Here are some of the recommended vales that you should consider while deciding the size of the tablet servers, masters, and other storage resources to get optimum performance.

Kudu can seamlessly run across a wide array of environments and workloads with minimal expertise and configuration at the following scale:

  • Recommended maximum number of masters is 3.

  • Recommended maximum number of tablet servers is 100.

  • Recommended maximum amount of stored data, post-replication and post-compression, per tablet server is 8 TiB.

  • Recommended number of tablets per tablet server is 1000 (post-replication) with 2000 being the maximum number of tablets allowed per tablet server.

  • Maximum number of tablets per table is 60, per tablet server, at table-creation time.
  • Maximum number of tablets per table for each tablet server is 60, post-replication (assuming the default replication factor of 3), at table-creation time.

  • Recommended maximum amount of data per tablet is 50 GiB. Going beyond this can cause issues such a reduced performance, compaction issues, and slow tablet startup times.

    The recommended target size for tablets is under 10 GiB.

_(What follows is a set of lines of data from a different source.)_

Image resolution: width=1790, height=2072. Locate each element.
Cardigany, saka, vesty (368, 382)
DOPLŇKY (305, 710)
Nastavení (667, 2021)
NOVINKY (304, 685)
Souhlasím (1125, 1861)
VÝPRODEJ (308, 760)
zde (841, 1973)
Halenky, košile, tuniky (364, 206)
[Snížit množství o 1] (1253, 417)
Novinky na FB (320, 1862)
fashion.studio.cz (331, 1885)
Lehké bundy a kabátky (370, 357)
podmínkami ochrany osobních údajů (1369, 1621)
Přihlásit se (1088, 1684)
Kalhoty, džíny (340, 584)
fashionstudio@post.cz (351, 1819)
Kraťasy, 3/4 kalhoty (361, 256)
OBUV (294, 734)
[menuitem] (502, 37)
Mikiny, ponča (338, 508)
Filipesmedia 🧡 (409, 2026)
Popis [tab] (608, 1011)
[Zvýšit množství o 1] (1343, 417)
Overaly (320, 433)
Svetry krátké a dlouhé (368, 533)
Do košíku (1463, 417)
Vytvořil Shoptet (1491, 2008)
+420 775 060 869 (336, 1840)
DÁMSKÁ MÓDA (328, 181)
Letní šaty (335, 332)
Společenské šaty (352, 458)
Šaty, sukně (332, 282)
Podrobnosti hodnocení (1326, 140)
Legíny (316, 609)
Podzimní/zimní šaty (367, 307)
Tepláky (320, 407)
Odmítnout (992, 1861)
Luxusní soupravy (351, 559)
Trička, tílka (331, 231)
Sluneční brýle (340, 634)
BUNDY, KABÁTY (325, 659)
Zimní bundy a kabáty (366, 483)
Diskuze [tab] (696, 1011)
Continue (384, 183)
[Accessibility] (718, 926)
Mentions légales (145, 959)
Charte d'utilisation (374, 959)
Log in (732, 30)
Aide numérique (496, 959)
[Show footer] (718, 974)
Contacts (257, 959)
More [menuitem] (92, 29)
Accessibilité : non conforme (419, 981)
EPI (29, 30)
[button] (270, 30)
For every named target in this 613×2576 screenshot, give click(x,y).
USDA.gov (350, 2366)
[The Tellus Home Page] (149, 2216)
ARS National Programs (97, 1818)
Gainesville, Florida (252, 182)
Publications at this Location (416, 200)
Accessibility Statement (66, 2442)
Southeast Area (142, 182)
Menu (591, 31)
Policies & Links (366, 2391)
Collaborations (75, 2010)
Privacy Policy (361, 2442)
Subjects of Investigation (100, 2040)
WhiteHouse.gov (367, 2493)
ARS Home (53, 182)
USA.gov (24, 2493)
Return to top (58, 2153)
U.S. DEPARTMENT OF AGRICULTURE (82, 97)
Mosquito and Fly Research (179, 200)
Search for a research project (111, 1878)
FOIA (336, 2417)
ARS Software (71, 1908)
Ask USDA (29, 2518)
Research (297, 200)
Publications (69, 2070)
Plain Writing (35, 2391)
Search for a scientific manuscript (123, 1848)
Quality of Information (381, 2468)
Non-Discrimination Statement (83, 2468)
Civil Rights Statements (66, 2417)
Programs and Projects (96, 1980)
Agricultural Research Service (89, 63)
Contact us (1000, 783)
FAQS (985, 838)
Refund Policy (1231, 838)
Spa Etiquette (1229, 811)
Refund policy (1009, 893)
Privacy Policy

Staying within these limits will provide the most predictable and straightforward Kudu experience. However, experienced users who run on modern hardware, use the latest versions of Kudu, test and tune Kudu for their use case, and work closely with the community, can achieve much higher scales comfortably. Following are some anecdotal values that have been seen in real world production clusters:
  • Number of master servers: 3
  • More than 300 tablet servers
  • 10+ TiB of stored data per tablet server, post-replication and post-compression
  • More than 4000 tablets per tablet server, post-replication
  • 50 GiB of stored data per tablet. Going beyond this can cause issues such a reduced performance, compaction issues, and slower tablet startup time.